What the exercise asks. Copy out all of the data below word for word, with no changes.

Element and text position data.
══════════════════════════════

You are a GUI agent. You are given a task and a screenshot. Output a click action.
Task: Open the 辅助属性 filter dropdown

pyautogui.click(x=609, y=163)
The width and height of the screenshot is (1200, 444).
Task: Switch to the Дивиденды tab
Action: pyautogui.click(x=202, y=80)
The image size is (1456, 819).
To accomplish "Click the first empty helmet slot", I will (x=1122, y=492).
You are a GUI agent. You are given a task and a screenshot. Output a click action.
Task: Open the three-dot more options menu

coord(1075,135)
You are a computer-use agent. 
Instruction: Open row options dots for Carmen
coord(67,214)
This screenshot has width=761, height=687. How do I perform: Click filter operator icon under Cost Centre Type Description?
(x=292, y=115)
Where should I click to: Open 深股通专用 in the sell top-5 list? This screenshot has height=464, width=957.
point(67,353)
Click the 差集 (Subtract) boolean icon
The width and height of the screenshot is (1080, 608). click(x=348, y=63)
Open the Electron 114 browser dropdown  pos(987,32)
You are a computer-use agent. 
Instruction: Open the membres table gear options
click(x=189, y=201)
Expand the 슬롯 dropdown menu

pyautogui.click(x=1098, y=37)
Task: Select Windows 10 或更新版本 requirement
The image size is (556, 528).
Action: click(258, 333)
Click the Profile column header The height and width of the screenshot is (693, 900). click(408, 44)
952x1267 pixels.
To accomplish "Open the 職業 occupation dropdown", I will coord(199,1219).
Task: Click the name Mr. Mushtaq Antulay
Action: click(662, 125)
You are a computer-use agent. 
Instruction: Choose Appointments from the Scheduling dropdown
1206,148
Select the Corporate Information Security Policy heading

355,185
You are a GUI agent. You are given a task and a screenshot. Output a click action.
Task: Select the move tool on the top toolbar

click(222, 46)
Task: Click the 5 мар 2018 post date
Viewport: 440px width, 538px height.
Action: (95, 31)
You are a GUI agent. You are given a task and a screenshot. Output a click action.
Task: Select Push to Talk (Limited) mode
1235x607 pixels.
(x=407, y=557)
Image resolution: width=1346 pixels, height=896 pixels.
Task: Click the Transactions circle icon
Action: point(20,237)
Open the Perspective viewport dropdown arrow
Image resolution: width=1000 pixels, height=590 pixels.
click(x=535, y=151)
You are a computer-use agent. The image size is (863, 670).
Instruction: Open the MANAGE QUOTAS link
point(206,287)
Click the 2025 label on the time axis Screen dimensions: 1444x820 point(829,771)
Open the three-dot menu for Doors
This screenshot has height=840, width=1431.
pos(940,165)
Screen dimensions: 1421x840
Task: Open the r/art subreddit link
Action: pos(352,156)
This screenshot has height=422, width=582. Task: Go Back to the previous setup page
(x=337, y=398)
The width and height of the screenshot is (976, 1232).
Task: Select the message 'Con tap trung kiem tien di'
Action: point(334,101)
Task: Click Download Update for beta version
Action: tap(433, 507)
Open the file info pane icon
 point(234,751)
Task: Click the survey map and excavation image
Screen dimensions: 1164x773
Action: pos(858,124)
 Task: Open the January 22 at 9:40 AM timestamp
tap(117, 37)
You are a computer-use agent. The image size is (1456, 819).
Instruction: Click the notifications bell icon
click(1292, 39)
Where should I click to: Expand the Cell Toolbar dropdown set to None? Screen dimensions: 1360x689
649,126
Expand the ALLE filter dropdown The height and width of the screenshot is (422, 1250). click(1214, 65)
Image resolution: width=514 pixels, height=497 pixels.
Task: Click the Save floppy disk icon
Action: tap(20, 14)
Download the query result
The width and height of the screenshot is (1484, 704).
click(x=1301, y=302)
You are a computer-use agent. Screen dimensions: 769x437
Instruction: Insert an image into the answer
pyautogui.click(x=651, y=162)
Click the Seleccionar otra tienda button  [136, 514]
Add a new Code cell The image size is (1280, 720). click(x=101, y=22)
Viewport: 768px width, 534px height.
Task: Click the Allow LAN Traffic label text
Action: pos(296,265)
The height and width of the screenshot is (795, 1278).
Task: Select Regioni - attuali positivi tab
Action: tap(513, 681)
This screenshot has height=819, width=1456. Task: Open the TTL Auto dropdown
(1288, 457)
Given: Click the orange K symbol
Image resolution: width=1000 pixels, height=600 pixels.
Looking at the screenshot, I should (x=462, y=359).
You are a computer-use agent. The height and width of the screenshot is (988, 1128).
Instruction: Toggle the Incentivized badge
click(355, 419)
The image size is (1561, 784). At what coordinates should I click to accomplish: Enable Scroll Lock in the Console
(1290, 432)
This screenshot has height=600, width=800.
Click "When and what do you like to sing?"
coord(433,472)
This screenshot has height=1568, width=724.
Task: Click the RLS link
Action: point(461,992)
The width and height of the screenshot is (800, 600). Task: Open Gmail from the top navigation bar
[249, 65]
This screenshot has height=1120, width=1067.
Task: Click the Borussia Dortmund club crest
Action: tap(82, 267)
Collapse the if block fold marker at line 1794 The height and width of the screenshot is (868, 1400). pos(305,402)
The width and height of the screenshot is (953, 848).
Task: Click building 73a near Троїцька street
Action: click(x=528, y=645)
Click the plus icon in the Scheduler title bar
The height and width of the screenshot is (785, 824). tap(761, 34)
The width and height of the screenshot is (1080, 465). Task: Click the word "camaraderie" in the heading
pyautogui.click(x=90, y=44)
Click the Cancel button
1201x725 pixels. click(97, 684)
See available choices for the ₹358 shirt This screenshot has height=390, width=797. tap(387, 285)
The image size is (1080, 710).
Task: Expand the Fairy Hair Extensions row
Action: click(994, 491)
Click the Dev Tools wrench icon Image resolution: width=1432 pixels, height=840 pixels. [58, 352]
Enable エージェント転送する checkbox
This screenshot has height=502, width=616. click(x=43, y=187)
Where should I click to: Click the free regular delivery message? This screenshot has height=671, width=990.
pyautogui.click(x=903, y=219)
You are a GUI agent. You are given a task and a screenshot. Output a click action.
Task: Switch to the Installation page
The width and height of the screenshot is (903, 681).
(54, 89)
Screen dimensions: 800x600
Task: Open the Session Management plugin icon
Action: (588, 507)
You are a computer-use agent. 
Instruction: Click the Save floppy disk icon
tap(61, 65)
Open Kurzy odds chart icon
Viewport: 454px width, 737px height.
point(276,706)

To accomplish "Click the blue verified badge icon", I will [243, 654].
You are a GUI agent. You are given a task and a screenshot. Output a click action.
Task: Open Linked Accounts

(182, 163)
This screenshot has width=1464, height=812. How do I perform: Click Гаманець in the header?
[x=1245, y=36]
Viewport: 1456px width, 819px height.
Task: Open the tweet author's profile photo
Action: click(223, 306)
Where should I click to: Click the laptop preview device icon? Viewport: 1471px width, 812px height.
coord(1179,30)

══════════════════════════════

Answer for this exercise.
You are a GUI agent. You are given a task and a screenshot. Output a click action.
Task: Open the 辅助属性 filter dropdown

pyautogui.click(x=609, y=163)
The width and height of the screenshot is (1200, 444).
Task: Switch to the Дивиденды tab
Action: pyautogui.click(x=202, y=80)
The image size is (1456, 819).
To accomplish "Click the first empty helmet slot", I will (x=1122, y=492).
You are a GUI agent. You are given a task and a screenshot. Output a click action.
Task: Open the three-dot more options menu

coord(1075,135)
You are a computer-use agent. 
Instruction: Open row options dots for Carmen
coord(67,214)
This screenshot has width=761, height=687. How do I perform: Click filter operator icon under Cost Centre Type Description?
(x=292, y=115)
Where should I click to: Open 深股通专用 in the sell top-5 list? This screenshot has height=464, width=957.
point(67,353)
Click the 差集 (Subtract) boolean icon
The width and height of the screenshot is (1080, 608). click(x=348, y=63)
Open the Electron 114 browser dropdown  pos(987,32)
You are a computer-use agent. 
Instruction: Open the membres table gear options
click(x=189, y=201)
Expand the 슬롯 dropdown menu

pyautogui.click(x=1098, y=37)
Task: Select Windows 10 或更新版本 requirement
The image size is (556, 528).
Action: click(258, 333)
Click the Profile column header The height and width of the screenshot is (693, 900). click(408, 44)
952x1267 pixels.
To accomplish "Open the 職業 occupation dropdown", I will coord(199,1219).
Task: Click the name Mr. Mushtaq Antulay
Action: click(662, 125)
You are a computer-use agent. 
Instruction: Choose Appointments from the Scheduling dropdown
1206,148
Select the Corporate Information Security Policy heading

355,185
You are a GUI agent. You are given a task and a screenshot. Output a click action.
Task: Select the move tool on the top toolbar

click(222, 46)
Task: Click the 5 мар 2018 post date
Viewport: 440px width, 538px height.
Action: (95, 31)
You are a GUI agent. You are given a task and a screenshot. Output a click action.
Task: Select Push to Talk (Limited) mode
1235x607 pixels.
(x=407, y=557)
Image resolution: width=1346 pixels, height=896 pixels.
Task: Click the Transactions circle icon
Action: point(20,237)
Open the Perspective viewport dropdown arrow
Image resolution: width=1000 pixels, height=590 pixels.
click(x=535, y=151)
You are a computer-use agent. The image size is (863, 670).
Instruction: Open the MANAGE QUOTAS link
point(206,287)
Click the 2025 label on the time axis Screen dimensions: 1444x820 point(829,771)
Open the three-dot menu for Doors
This screenshot has height=840, width=1431.
pos(940,165)
Screen dimensions: 1421x840
Task: Open the r/art subreddit link
Action: pos(352,156)
This screenshot has height=422, width=582. Task: Go Back to the previous setup page
(x=337, y=398)
The width and height of the screenshot is (976, 1232).
Task: Select the message 'Con tap trung kiem tien di'
Action: point(334,101)
Task: Click Download Update for beta version
Action: tap(433, 507)
Open the file info pane icon
 point(234,751)
Task: Click the survey map and excavation image
Screen dimensions: 1164x773
Action: pos(858,124)
 Task: Open the January 22 at 9:40 AM timestamp
tap(117, 37)
You are a computer-use agent. The image size is (1456, 819).
Instruction: Click the notifications bell icon
click(1292, 39)
Where should I click to: Expand the Cell Toolbar dropdown set to None? Screen dimensions: 1360x689
649,126
Expand the ALLE filter dropdown The height and width of the screenshot is (422, 1250). click(1214, 65)
Image resolution: width=514 pixels, height=497 pixels.
Task: Click the Save floppy disk icon
Action: tap(20, 14)
Download the query result
The width and height of the screenshot is (1484, 704).
click(x=1301, y=302)
You are a computer-use agent. Screen dimensions: 769x437
Instruction: Insert an image into the answer
pyautogui.click(x=651, y=162)
Click the Seleccionar otra tienda button  [136, 514]
Add a new Code cell The image size is (1280, 720). click(x=101, y=22)
Viewport: 768px width, 534px height.
Task: Click the Allow LAN Traffic label text
Action: pos(296,265)
The height and width of the screenshot is (795, 1278).
Task: Select Regioni - attuali positivi tab
Action: tap(513, 681)
This screenshot has height=819, width=1456. Task: Open the TTL Auto dropdown
(1288, 457)
Given: Click the orange K symbol
Image resolution: width=1000 pixels, height=600 pixels.
Looking at the screenshot, I should (x=462, y=359).
You are a computer-use agent. The height and width of the screenshot is (988, 1128).
Instruction: Toggle the Incentivized badge
click(355, 419)
The image size is (1561, 784). At what coordinates should I click to accomplish: Enable Scroll Lock in the Console
(1290, 432)
This screenshot has height=600, width=800.
Click "When and what do you like to sing?"
coord(433,472)
This screenshot has height=1568, width=724.
Task: Click the RLS link
Action: point(461,992)
The width and height of the screenshot is (800, 600). Task: Open Gmail from the top navigation bar
[249, 65]
This screenshot has height=1120, width=1067.
Task: Click the Borussia Dortmund club crest
Action: tap(82, 267)
Collapse the if block fold marker at line 1794 The height and width of the screenshot is (868, 1400). pos(305,402)
The width and height of the screenshot is (953, 848).
Task: Click building 73a near Троїцька street
Action: click(x=528, y=645)
Click the plus icon in the Scheduler title bar
The height and width of the screenshot is (785, 824). tap(761, 34)
The width and height of the screenshot is (1080, 465). Task: Click the word "camaraderie" in the heading
pyautogui.click(x=90, y=44)
Click the Cancel button
1201x725 pixels. click(97, 684)
See available choices for the ₹358 shirt This screenshot has height=390, width=797. tap(387, 285)
The image size is (1080, 710).
Task: Expand the Fairy Hair Extensions row
Action: click(994, 491)
Click the Dev Tools wrench icon Image resolution: width=1432 pixels, height=840 pixels. [58, 352]
Enable エージェント転送する checkbox
This screenshot has height=502, width=616. click(x=43, y=187)
Where should I click to: Click the free regular delivery message? This screenshot has height=671, width=990.
pyautogui.click(x=903, y=219)
You are a GUI agent. You are given a task and a screenshot. Output a click action.
Task: Switch to the Installation page
The width and height of the screenshot is (903, 681).
(54, 89)
Screen dimensions: 800x600
Task: Open the Session Management plugin icon
Action: (588, 507)
You are a computer-use agent. 
Instruction: Click the Save floppy disk icon
tap(61, 65)
Open Kurzy odds chart icon
Viewport: 454px width, 737px height.
point(276,706)

To accomplish "Click the blue verified badge icon", I will [243, 654].
You are a GUI agent. You are given a task and a screenshot. Output a click action.
Task: Open Linked Accounts

(182, 163)
This screenshot has width=1464, height=812. How do I perform: Click Гаманець in the header?
[x=1245, y=36]
Viewport: 1456px width, 819px height.
Task: Open the tweet author's profile photo
Action: click(223, 306)
Where should I click to: Click the laptop preview device icon? Viewport: 1471px width, 812px height.
coord(1179,30)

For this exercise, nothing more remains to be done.